Se manca anche una sola di queste condizioni si è considerati “residenti”.
Si è, inoltre, considerati residenti, ai sensi della legislazione italiana, salvo prova contraria, se si è cittadini italiani cancellati dalle anagrafi della popolazione residente ed emigrati in Stati o territori aventi un regime fiscale privilegiato, individuati con decreto del Ministro delle Finanze 4 maggio 1999.


N.B. Riguardo alla definizione del concetto di residenza, per prestazioni e benefici economici di natura assistenziale, si applica una diversa disciplina, espressamente prevista dalla specifica normativa vigente.
Le pensioni corrisposte a persone non residenti nello Stato italiano, da enti residenti nel territorio dello Stato o da stabili organizzazioni nel territorio stesso, sono imponibili in linea generale in Italia.


Con alcuni Paesi sono in vigore Convenzioni per evitare le doppie imposizioni sul reddito, in base alle quali ciascuno Stato contraente individua i propri residenti fiscali.

Le pensioni corrisposte a cittadini non residenti possono essere tassate in modo diverso a seconda che si tratti di pensioni erogate a carico delle gestioni previdenziali private o di pensioni a carico delle gestioni pubbliche.


TASSAZIONE DELLE PENSIONI DELLE GESTIONI PREVIDENZIALI DEI LAVORATORI PRIVATI

La Convenzione contro le doppie imposizioni fiscali in vigore con il Venezuela (Legge n. 200 del 10/02/1992), per le pensioni delle gestioni previdenziali dei lavoratori privati prevede all’art. 18:
”Fatte salve le disposizioni del paragrafo 2 dell'articolo 19, le pensioni e le altre remunerazioni analoghe, pagate ad un residente di uno Stato contraente in relazione ad un cessato impiego, sono imponibili soltanto in questo Stato”.

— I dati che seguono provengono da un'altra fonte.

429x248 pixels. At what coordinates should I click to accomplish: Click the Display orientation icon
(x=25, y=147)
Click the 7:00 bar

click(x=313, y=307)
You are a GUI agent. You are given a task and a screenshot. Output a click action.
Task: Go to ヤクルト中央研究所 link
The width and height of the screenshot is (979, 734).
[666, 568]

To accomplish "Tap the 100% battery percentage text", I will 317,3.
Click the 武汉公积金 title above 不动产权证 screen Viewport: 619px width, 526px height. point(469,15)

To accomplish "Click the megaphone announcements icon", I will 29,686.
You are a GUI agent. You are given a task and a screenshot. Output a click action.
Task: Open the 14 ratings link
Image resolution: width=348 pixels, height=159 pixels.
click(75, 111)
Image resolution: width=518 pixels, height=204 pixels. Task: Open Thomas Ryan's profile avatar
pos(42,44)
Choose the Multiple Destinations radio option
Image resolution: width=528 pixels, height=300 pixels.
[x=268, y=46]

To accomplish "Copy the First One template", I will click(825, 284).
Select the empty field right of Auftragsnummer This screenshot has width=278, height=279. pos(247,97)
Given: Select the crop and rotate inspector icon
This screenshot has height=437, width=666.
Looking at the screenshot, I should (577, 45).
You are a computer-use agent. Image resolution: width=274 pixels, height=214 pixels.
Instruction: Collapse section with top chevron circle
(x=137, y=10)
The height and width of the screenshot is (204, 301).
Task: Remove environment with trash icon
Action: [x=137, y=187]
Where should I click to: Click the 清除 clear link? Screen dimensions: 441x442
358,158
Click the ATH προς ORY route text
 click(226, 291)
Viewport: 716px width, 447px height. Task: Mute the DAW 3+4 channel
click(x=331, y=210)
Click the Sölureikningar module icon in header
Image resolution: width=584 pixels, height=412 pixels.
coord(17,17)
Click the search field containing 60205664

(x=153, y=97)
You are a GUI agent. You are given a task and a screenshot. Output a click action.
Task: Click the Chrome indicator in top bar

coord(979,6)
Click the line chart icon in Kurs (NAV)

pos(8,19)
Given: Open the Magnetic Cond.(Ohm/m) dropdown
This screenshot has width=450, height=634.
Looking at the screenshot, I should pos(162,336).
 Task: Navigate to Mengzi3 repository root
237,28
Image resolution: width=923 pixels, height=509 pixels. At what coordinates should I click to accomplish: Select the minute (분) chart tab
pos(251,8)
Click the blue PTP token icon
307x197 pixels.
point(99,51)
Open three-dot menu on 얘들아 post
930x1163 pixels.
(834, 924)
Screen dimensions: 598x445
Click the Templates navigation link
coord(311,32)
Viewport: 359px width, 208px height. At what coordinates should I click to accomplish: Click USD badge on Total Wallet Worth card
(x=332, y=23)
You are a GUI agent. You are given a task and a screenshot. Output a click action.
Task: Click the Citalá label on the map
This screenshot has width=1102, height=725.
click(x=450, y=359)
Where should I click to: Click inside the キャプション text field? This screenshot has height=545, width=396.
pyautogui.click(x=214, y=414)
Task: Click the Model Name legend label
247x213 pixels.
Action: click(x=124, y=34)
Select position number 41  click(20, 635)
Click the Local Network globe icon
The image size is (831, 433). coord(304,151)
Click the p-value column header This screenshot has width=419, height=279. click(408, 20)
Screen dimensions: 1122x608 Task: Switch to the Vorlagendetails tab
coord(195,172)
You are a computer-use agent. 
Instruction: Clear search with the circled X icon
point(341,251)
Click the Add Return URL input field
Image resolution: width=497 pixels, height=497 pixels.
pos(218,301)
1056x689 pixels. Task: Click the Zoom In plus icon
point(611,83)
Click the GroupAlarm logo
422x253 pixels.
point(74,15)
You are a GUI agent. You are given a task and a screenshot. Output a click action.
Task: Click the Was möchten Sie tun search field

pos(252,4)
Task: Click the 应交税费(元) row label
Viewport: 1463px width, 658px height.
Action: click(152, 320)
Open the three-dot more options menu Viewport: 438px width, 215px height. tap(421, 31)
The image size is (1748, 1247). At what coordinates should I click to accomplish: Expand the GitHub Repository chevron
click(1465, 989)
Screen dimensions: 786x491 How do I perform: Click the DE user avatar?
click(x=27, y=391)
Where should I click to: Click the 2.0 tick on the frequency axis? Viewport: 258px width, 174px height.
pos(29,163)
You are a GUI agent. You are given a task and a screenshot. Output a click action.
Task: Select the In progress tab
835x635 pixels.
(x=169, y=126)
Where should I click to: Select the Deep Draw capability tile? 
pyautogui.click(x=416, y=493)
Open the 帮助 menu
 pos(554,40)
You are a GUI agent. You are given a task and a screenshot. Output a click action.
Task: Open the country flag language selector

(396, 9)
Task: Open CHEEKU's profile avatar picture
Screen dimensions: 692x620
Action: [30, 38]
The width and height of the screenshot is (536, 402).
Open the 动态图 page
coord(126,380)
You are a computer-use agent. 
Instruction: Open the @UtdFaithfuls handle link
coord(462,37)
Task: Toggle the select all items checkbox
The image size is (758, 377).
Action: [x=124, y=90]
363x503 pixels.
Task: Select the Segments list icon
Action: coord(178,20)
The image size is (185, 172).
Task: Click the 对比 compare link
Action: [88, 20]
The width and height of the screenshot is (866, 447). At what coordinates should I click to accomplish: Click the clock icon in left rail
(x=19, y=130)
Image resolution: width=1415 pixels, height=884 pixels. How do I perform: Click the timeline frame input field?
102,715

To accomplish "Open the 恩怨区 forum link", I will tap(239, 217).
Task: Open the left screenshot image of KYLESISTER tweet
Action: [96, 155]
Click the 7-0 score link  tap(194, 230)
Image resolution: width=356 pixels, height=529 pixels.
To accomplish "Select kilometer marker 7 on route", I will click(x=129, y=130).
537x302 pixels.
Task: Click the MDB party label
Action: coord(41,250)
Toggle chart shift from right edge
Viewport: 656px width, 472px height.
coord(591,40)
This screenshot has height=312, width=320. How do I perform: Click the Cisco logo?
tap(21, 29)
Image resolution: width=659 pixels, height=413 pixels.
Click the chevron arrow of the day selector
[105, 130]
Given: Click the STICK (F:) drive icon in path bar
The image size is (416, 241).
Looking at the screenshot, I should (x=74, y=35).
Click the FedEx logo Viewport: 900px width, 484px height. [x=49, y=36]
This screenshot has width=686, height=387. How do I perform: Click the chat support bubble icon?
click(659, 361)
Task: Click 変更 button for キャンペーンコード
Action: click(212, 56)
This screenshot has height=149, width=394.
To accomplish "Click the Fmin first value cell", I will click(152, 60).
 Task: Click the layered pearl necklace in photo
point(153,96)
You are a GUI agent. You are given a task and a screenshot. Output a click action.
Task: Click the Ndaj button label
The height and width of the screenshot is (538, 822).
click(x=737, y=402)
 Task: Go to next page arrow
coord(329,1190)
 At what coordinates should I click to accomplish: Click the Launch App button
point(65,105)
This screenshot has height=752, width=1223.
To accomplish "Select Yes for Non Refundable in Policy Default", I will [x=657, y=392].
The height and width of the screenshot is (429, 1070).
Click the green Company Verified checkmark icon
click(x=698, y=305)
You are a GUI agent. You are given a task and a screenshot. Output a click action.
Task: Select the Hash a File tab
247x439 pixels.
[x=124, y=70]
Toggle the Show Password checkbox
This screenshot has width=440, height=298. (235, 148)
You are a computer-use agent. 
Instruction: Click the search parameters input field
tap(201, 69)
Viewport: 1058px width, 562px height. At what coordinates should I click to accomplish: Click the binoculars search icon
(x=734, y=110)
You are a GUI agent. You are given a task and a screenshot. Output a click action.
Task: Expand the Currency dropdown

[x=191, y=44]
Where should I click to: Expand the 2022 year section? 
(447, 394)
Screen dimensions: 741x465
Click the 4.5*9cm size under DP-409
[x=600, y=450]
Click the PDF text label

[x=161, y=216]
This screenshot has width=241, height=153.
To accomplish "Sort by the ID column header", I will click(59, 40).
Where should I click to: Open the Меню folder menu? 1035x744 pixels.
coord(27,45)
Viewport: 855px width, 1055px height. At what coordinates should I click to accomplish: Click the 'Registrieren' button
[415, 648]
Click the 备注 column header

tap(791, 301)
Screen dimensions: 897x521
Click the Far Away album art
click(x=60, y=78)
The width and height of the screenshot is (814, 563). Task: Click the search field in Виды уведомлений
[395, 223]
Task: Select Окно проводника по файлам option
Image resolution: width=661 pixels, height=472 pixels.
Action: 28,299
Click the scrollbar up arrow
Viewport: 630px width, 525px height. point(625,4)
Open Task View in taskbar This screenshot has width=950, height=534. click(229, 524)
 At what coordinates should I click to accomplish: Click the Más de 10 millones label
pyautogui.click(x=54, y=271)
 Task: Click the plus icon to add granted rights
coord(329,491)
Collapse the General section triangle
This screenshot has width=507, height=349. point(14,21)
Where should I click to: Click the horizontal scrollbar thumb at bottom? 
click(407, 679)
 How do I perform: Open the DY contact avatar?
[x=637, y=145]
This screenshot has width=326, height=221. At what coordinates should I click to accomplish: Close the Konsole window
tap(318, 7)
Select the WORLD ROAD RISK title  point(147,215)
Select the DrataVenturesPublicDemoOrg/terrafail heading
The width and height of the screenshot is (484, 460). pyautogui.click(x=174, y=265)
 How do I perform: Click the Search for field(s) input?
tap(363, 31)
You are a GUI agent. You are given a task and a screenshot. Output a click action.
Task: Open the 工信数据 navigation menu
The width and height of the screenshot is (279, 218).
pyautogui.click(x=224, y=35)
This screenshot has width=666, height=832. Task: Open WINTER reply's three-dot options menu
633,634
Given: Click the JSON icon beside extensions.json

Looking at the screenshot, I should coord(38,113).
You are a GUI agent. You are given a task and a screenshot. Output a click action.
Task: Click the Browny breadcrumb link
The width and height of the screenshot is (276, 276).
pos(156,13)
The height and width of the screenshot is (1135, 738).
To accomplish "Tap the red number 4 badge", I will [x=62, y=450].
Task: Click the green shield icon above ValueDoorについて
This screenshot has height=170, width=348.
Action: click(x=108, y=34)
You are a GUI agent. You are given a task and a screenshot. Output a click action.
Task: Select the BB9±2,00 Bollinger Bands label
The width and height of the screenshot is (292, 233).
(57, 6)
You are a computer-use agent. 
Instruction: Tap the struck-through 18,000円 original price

TASSAZIONE DELLE PENSIONI DELLE GESTIONI PREVIDENZIALI DEI LAVORATORI PUBBLICI

La Convenzione contro le doppie imposizioni fiscali in vigore con il Venezuela (Legge n. 200 del 10/02/1992), per le pensioni delle gestioni previdenziali dei lavoratori pubblici prevede all’art. 19, comma 2:
“2. a) Le pensioni corrisposte da uno Stato contraente o da una sua suddivisione politica od amministrativa o da un suo ente locale, sia direttamente sia mediante prelevamento da fondi da essi costituiti, a una persona fisica in corrispettivo di servizi resi a detto Stato o a detta suddivisione od ente, sono imponibili soltanto in questo Stato.
b) Tuttavia, tali pensioni sono imponibili soltanto nell'altro Stato contraente qualora la persona fisica sia un residente di questo Stato e ne abbia la nazionalità”.


COME RICHIEDERE L’APPLICAZIONE DELLE CONVENZIONI CONTRO LA DOPPIA IMPOSIZIONE FISCALE.

Il pensionato che risiede in Venezuela può chiedere all’Inps l’applicazione della Convenzione al fine di ottenere l’applicazione del trattamento fiscale più favorevole ivi previsto.
A tal fine il pensionato dovrà presentare, alla sede INPS che gestisce la prestazione erogata, l’apposito modulo disponibile nel sito INPS alla sezione Moduli > Convenzioni Internazionali in 4 versioni: CI531-EP-I1 modulo italiano-inglese, CI532-EP-I2 modulo italiano-francese, CI533-EP-I3 modulo italiano-tedesco, CI534-EP-I4 modulo italiano-spagnolo.
Si tratta di un modello predisposto unilateralmente dall'Italia ed accettato dalla maggior parte dei Paesi partners dei trattati.

Il modello deve contenere anche la necessaria attestazione della residenza fiscale estera da parte della competente Autorità straniera.
Per le ritenute operate negli anni pregressi, il pensionato residente in Venezuela, potrà presentare la richiesta di rimborso su modello, qualora esistente, o su semplice istanza all’Agenzia delle Entrate - Centro Operativo di Pescara, entro il termine di decadenza di 48 mesi dalla data di prelevamento dell’imposta (artt. 37 e 38 del D.P.R. 29/09/1973 n. 602).

La richiesta deve contenere l’attestazione di residenza ai fini tributari nel Paese estero, rilasciata dalla competente Autorità fiscale, la dichiarazione di esistenza di eventuali altre specifiche condizioni previste dalla Convenzione e deve essere corredata della documentazione atta a comprovare il prelievo effettivo dell’imposta.